Start of Data provided

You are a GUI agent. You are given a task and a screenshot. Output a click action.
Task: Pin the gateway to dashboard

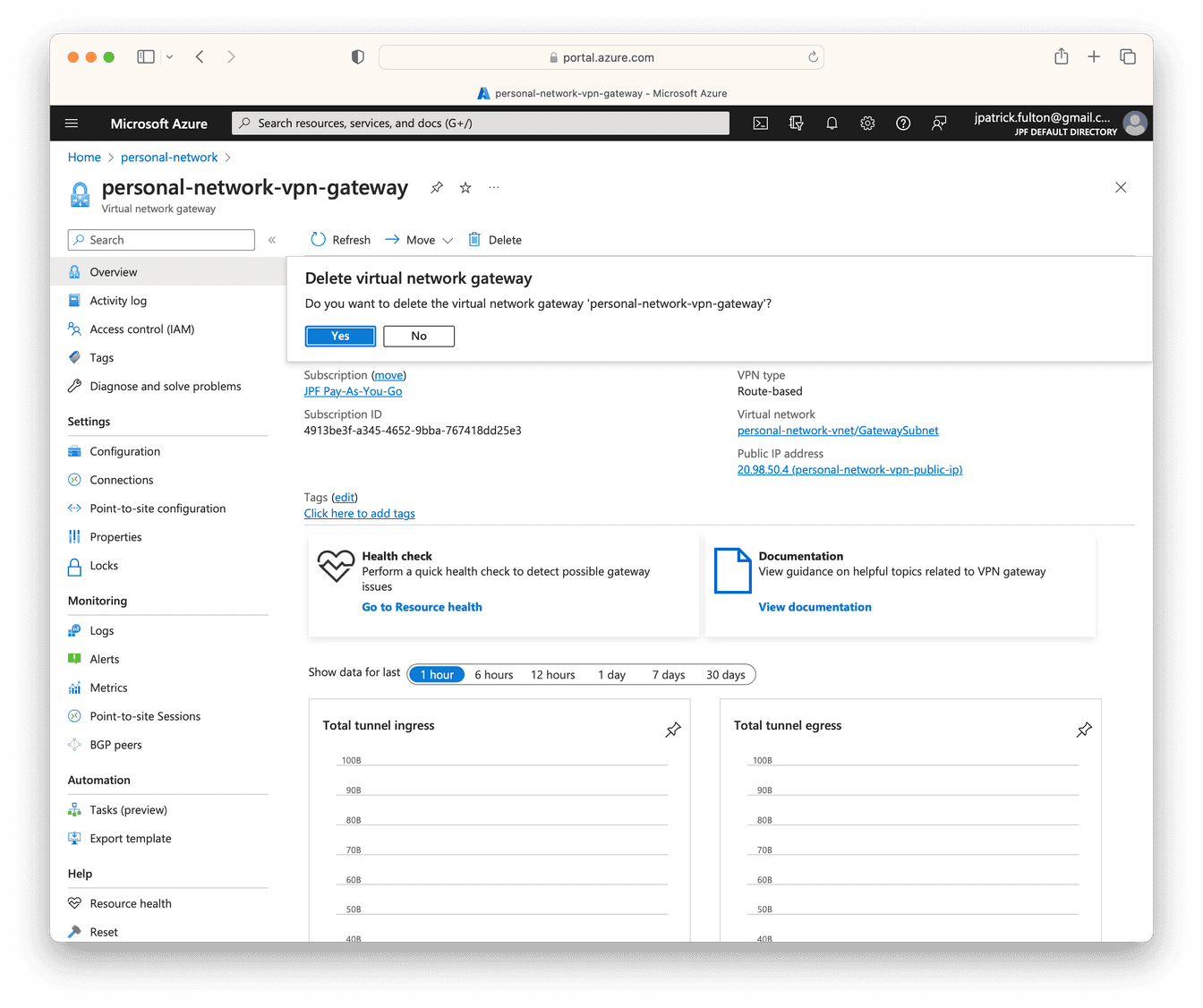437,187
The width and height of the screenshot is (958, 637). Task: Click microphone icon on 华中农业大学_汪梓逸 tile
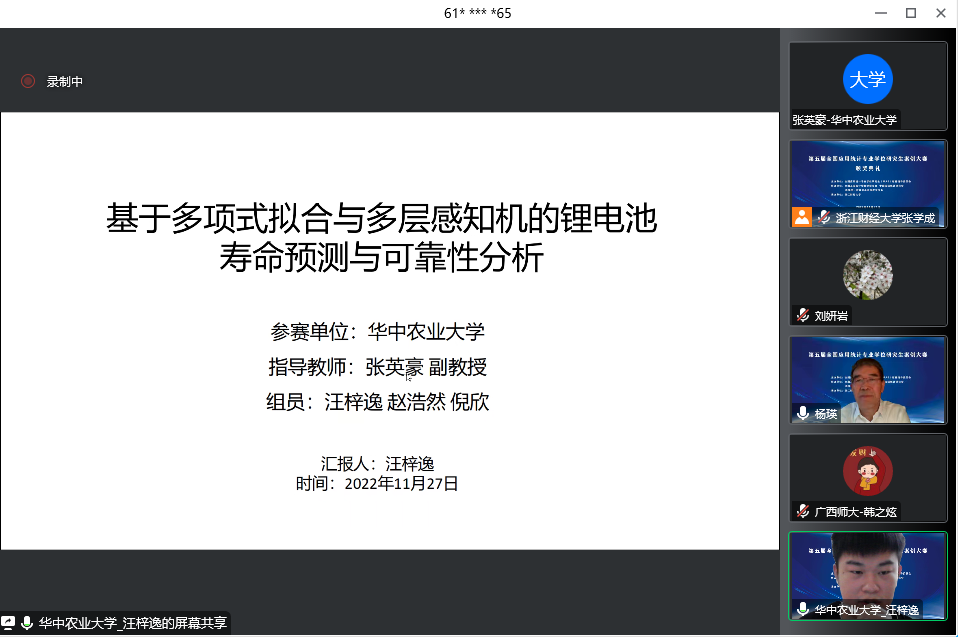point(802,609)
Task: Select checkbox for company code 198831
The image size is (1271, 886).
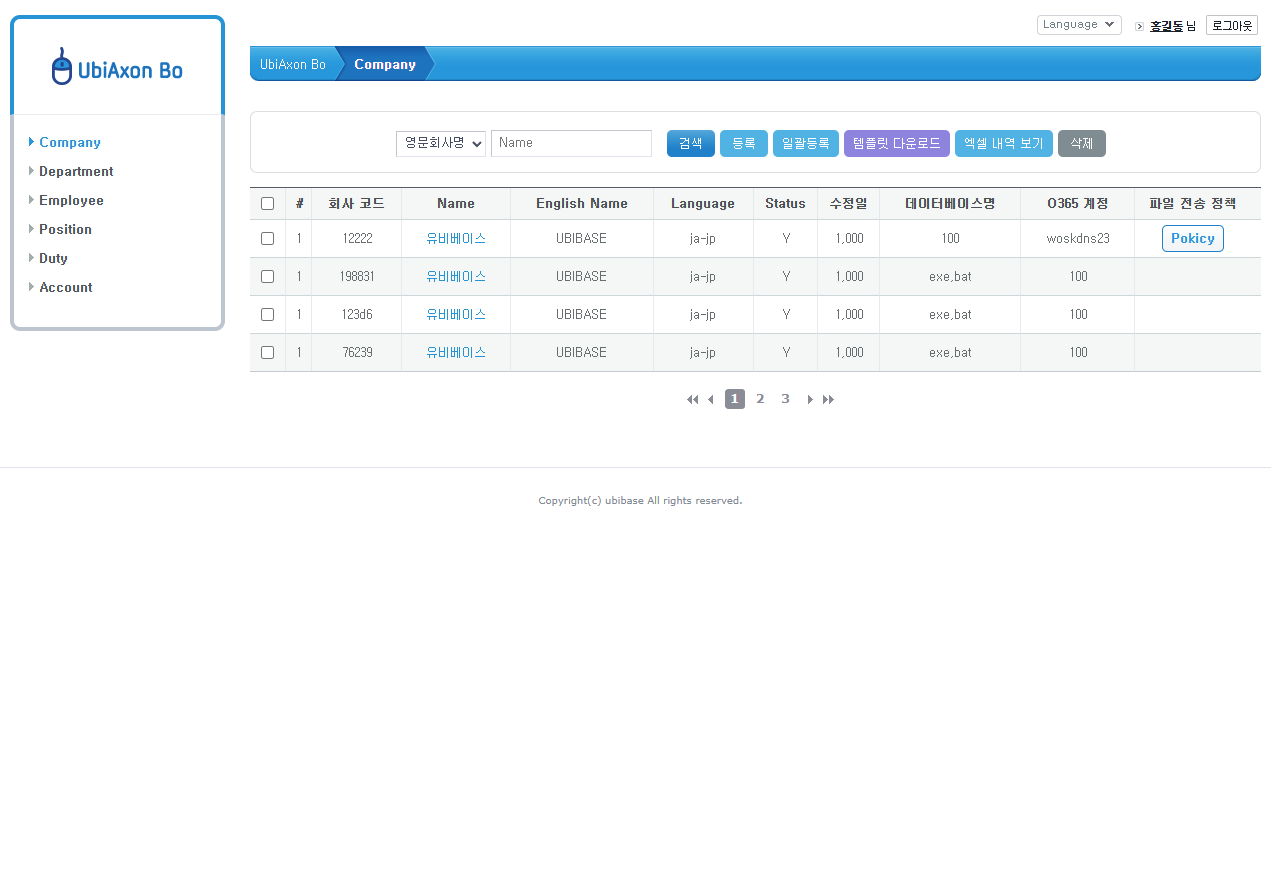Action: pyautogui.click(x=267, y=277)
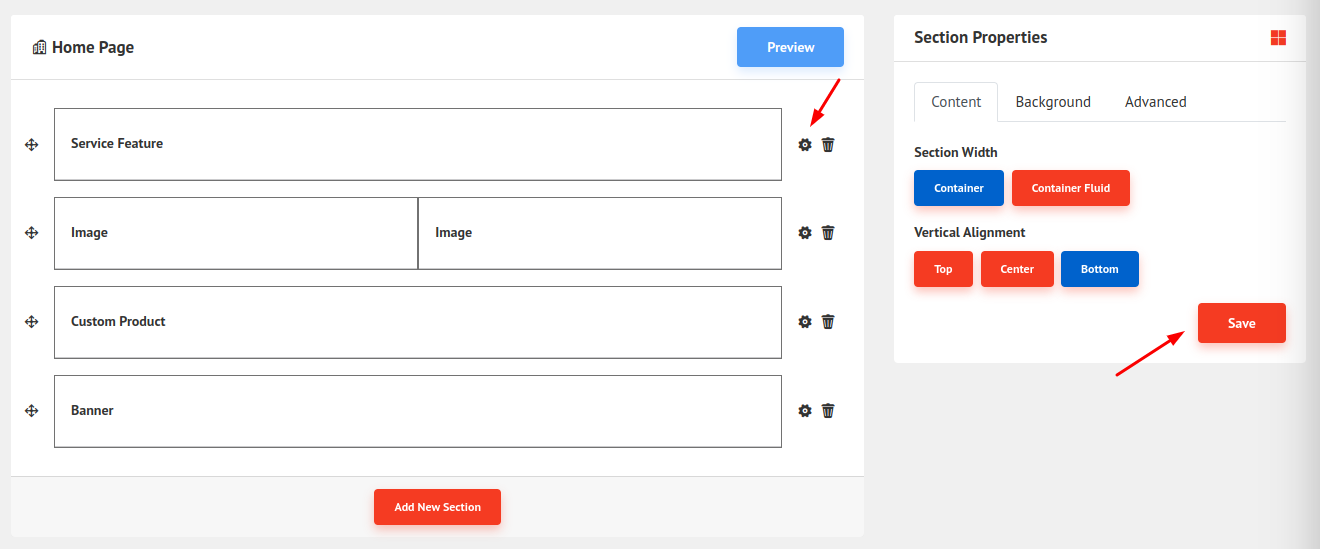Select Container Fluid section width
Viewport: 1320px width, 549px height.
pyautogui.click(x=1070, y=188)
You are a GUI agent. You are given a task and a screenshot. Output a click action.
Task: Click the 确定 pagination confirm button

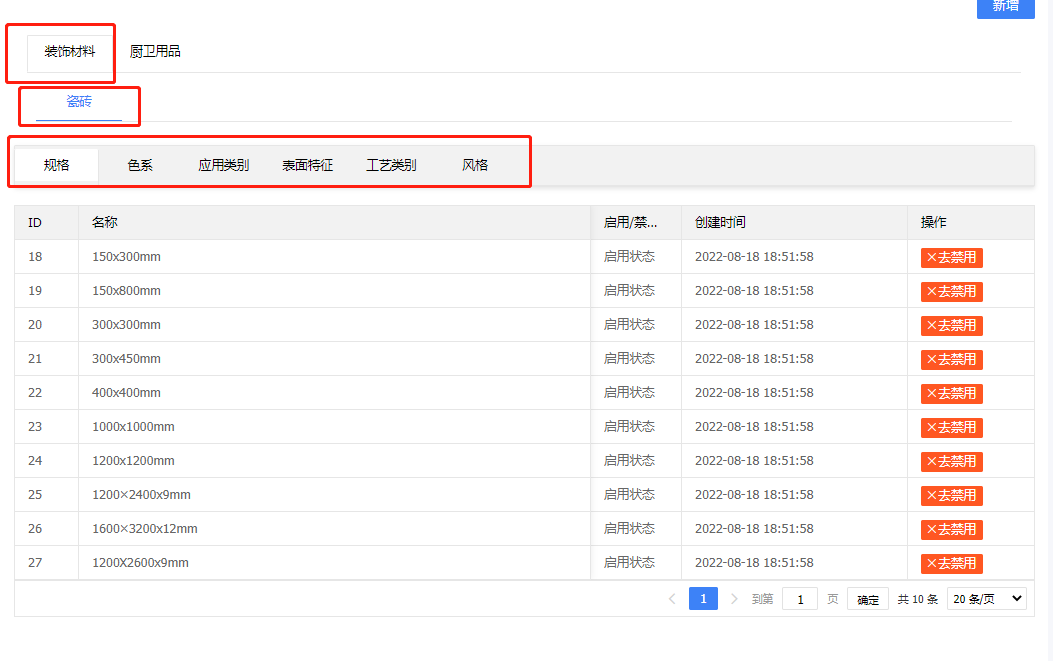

End of Data provided

Copy all of the listing word for word, minus the images.

● Answer to the problem:
You are a GUI agent. You are given a task and a screenshot. Output a click action.
Task: Pin the gateway to dashboard

437,187
The width and height of the screenshot is (958, 637). Task: Click microphone icon on 华中农业大学_汪梓逸 tile
point(802,609)
Task: Select checkbox for company code 198831
The image size is (1271, 886).
Action: pyautogui.click(x=267, y=277)
Select Container Fluid section width
Viewport: 1320px width, 549px height.
pyautogui.click(x=1070, y=188)
You are a GUI agent. You are given a task and a screenshot. Output a click action.
Task: Click the 确定 pagination confirm button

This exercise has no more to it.